• TASK TO CARRY OUT: Every record needs to come back as written, except for the pictures.

• RECORDED DATA:
== == ==

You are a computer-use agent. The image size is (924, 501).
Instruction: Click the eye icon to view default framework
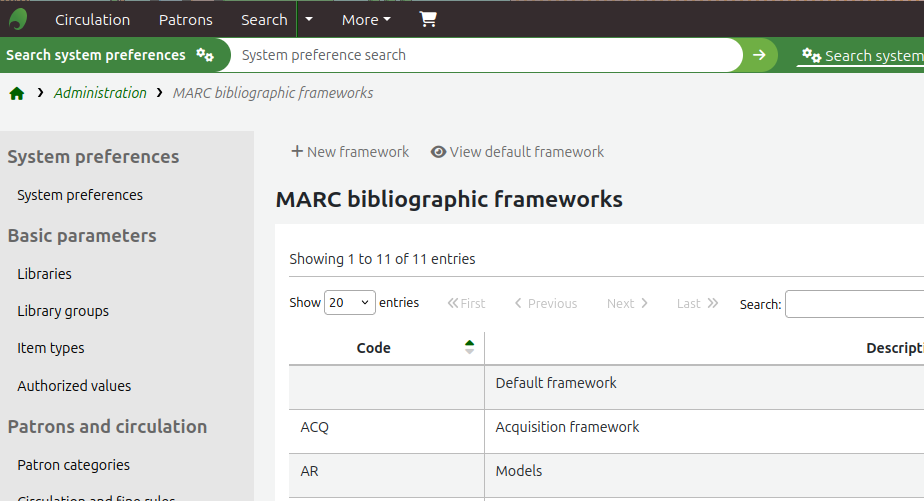click(438, 152)
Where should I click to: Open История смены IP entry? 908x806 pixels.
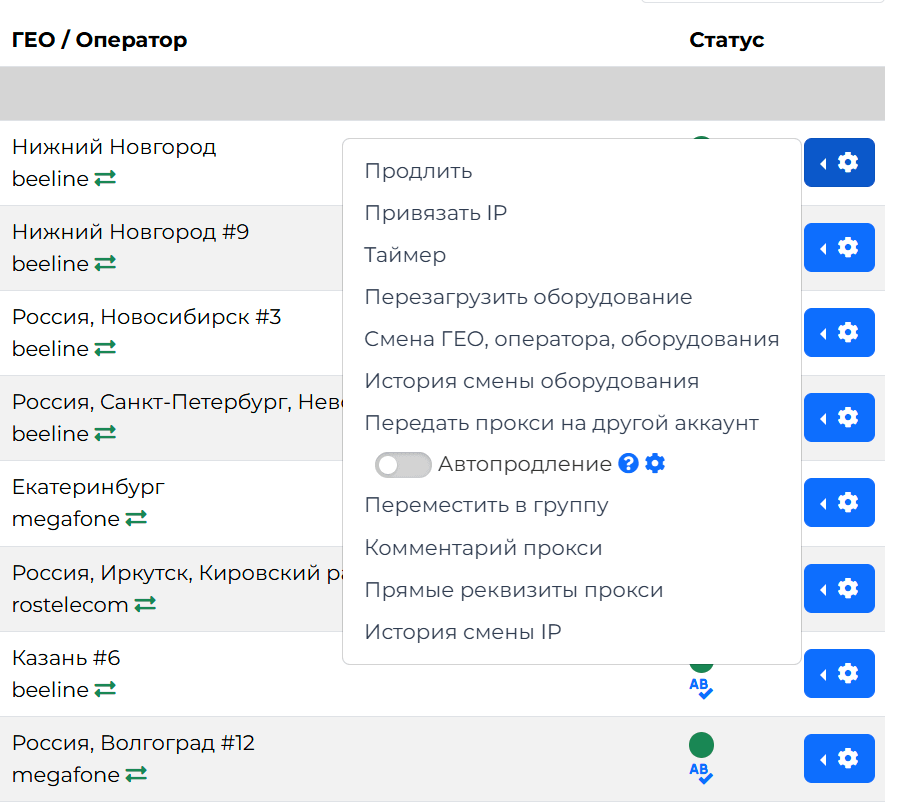pyautogui.click(x=462, y=632)
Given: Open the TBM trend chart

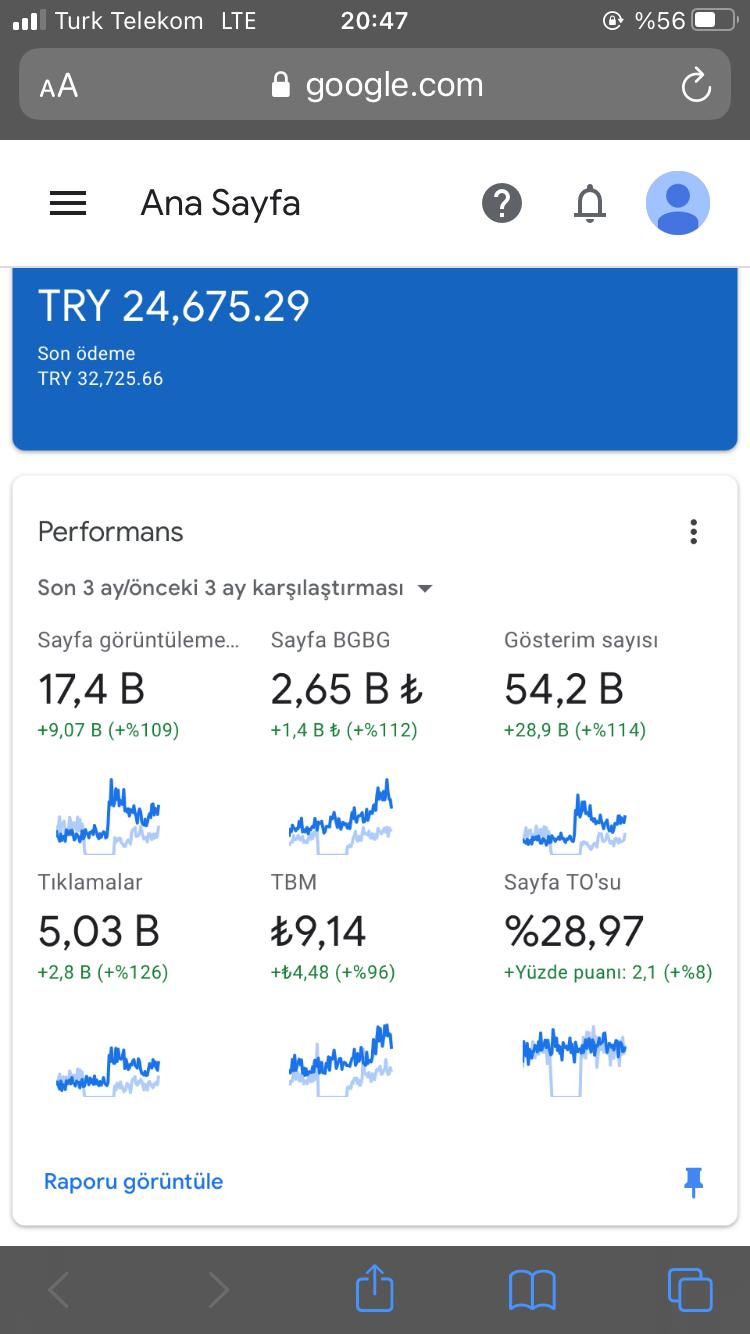Looking at the screenshot, I should pos(341,1060).
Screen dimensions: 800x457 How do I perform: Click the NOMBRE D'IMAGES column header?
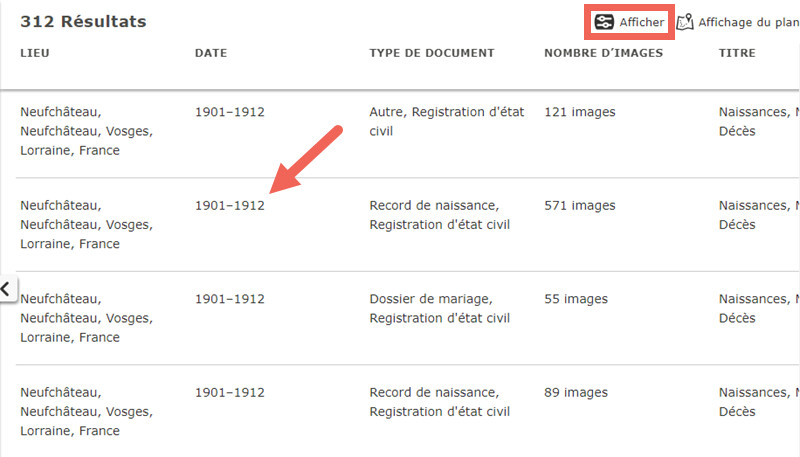604,53
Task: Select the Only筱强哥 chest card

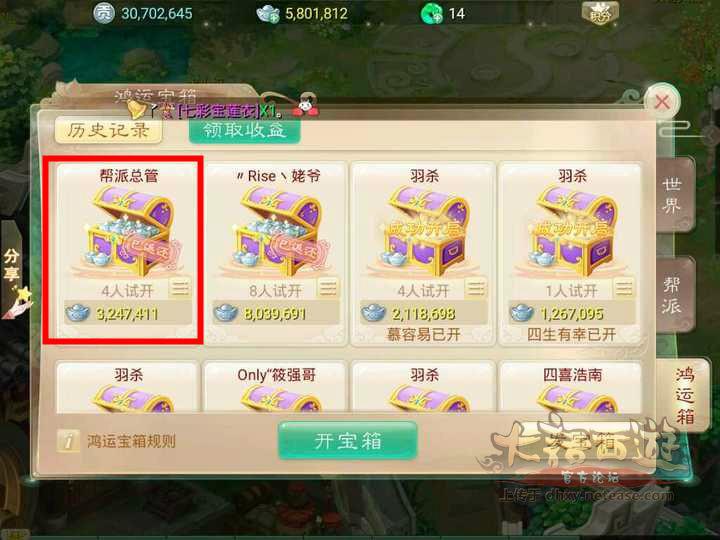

== == ==

• EXERCISE SOLUTION:
You are a computer-use agent. The image size is (924, 501).
Instruction: Click the eye icon to view default framework
click(438, 152)
Where should I click to: Open История смены IP entry? 908x806 pixels.
pyautogui.click(x=462, y=632)
Given: Open the TBM trend chart

Looking at the screenshot, I should pos(341,1060).
Screen dimensions: 800x457 How do I perform: Click the NOMBRE D'IMAGES column header?
604,53
Task: Select the Only筱强哥 chest card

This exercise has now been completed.